The beauty of serverless is that once you’re done the above two steps, you’re pretty much able to deploy code. In my case, it wasn’t going to work until I did a few more things to handle environments, parameters, and the gateway, but it’s still pretty cool that the basic conversion is so quick. One thing you’ll notice is that your Gateway will be spun up in AWS using a root path named after your yaml stage environment. If you follow the example from the links, that will probably be yourgatewaypath.com/dev/{proxy+} where proxy represents all of the paths your service expects and will handle. Now in express you can probably make this work by accounting for the root path as a parameter. But that seemed non-trivial and I felt it was easier to just add a custom domain, which removes the issue all together, meaning you won’t have to deal with the stage name as root. I won’t go into the details but you can find the instructions here:

https://serverless.com/blog/serverless-api-gateway-domain/

Content Uploads

If you recall, the particular target I chose is a CMS. This turned out to be a bit more of a headache than I anticipated. In my particular service, I allow image uploads using the multipart/form-data content type. For a number of reasons that we don’t really need to dive into too deeply, the AWS Gateway does not handle this content type as is. This resulted in corrupted images being uploaded to my S3 bucket. I’m going to skip ahead to the fix:

  1. You need to set your mime types on the gateway to binary. You can do that manually or by using the “serverless-apigw-binary” plugin and configuring your yaml as follows:

2. You need to upload the file in your code directly from the buffer and not persist it locally first.
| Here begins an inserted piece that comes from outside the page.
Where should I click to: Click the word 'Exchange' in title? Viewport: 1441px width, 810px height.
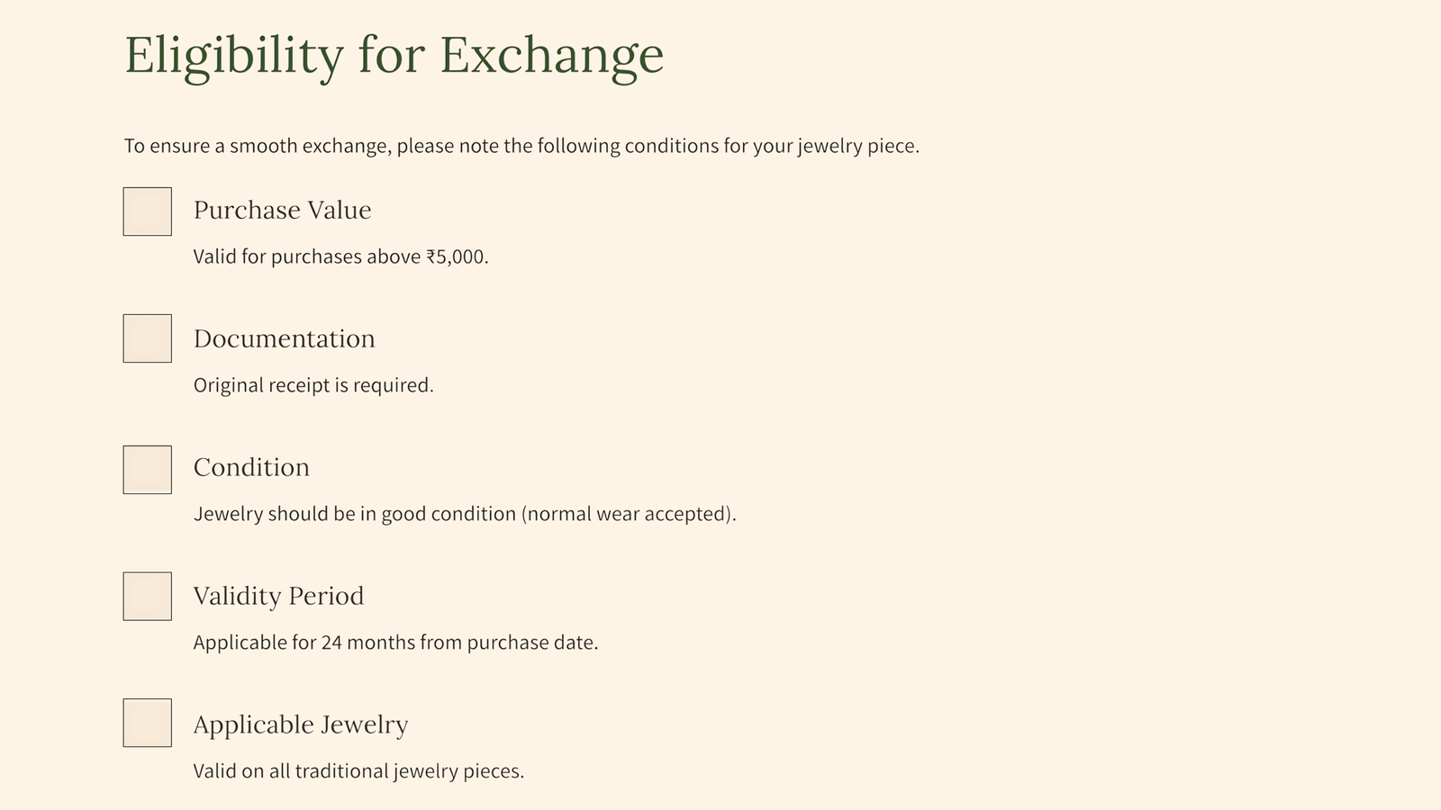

I do this using the multer package as middleware and configuring it for in-memory storage: https://github.com/expressjs/multer

Environments and Environment Variables

If you look at my serverless.yaml file you’ll notice that I’ve abstracted most of it into a generic file that is populated by parameters derived from a file under /.env.

I learned this approach from the below serverless document and expanded upon it to handle my own environment variable such as my mongo connection string and other secrets required.

https://serverless.com/framework/docs/providers/aws/guide/functions/#environment-variables

Specifically, within my .env folder, I maintain env.some-environment.json files where “some-environment” is the name of an environment I want to configure. I then pass another environment variable to my serverless commands called SLS_ENV where I specify which file to read from in order to populate the yaml. For example, I could generate an env.qa.json file with the following:

I can then access it by typing SLS_ENV=qa sls deploy. This would populate my variables into the yaml file and deploy my lambda function and gateway using those values.

SUCCESS

That’s pretty much it! I was able to get my service running in an environment and I’ve started moving my projects from my QA environments over to it. Is already allowing me to decrease my Kubernetes cluster size! I’ll likely be porting more of my services over. If you’d like to review the code feel free to take a look:

https://github.com/UnitedEffects/UE-Content_Srvc

Disclaimer

While I may sometimes discuss the work I do, both on my own and for my employers, my views are my own and are not intended to represent my employers in any way.